06/13/2026
She doesn’t reset the house at night because she has the energy.
She does it because the chaos is louder than the quiet even after everyone’s asleep.
The sink is full of dishes that feel like the weight of the whole day.
Stanleys, sticky plates, a spoon cemented to a bowl of what used to be cereal.
She scrapes, rinses, loads.
Closes the dishwasher and listens to the hum. The soft steady rhythm that feels like the only thing that makes sense.
She walks through the living room picking up toy after toy barefoot on crushed goldfish crackers.
A lonely sock under the couch. A half-colored page on the table.
She folds blankets and straightens pillows like maybe the house will feel less like it’s closing in on her if things just look put together.
And then she mops.
Slow. Silent.
The floors still sticky from juice spills and muddy shoes. So much mud.
She moves the mop like a prayer back and forth back and forth because this is her reset.
Not the house.
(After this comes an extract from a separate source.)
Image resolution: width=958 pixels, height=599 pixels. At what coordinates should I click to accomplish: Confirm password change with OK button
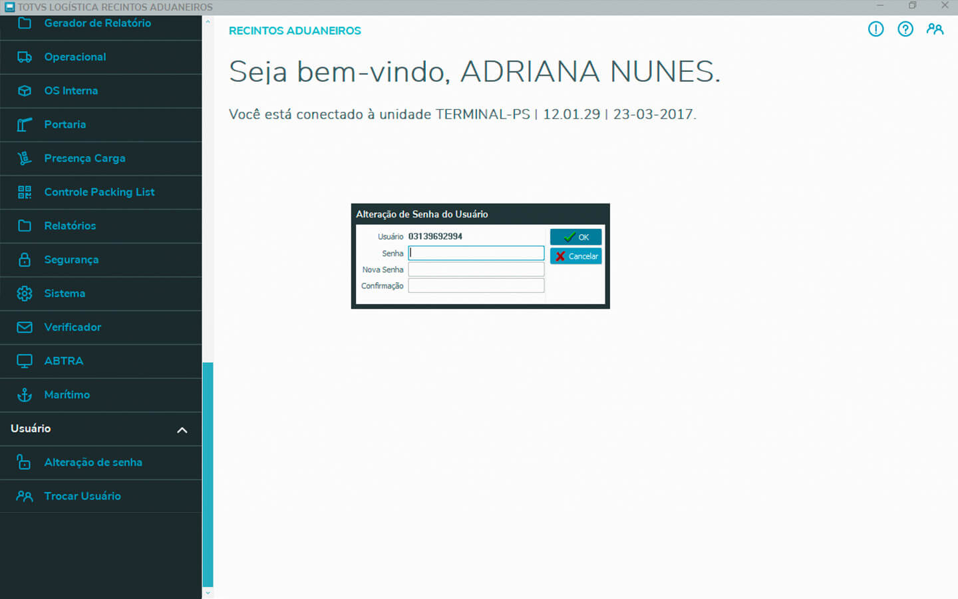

Her.
She’s not trying to be a perfect mom.
She’s trying to not lose herself under the piles of laundry and the noise in her head.
She just wants to wake up and not feel behind before the day even starts.
So she does what she can.
She clears the surface.
She quiets the mess.
She gives herself a fighting chance to breathe tomorrow.
Even if it all falls apart by 9am.
Tonight she found a little bit of peace in the hum of the dishwasher and the stillness of clean floors.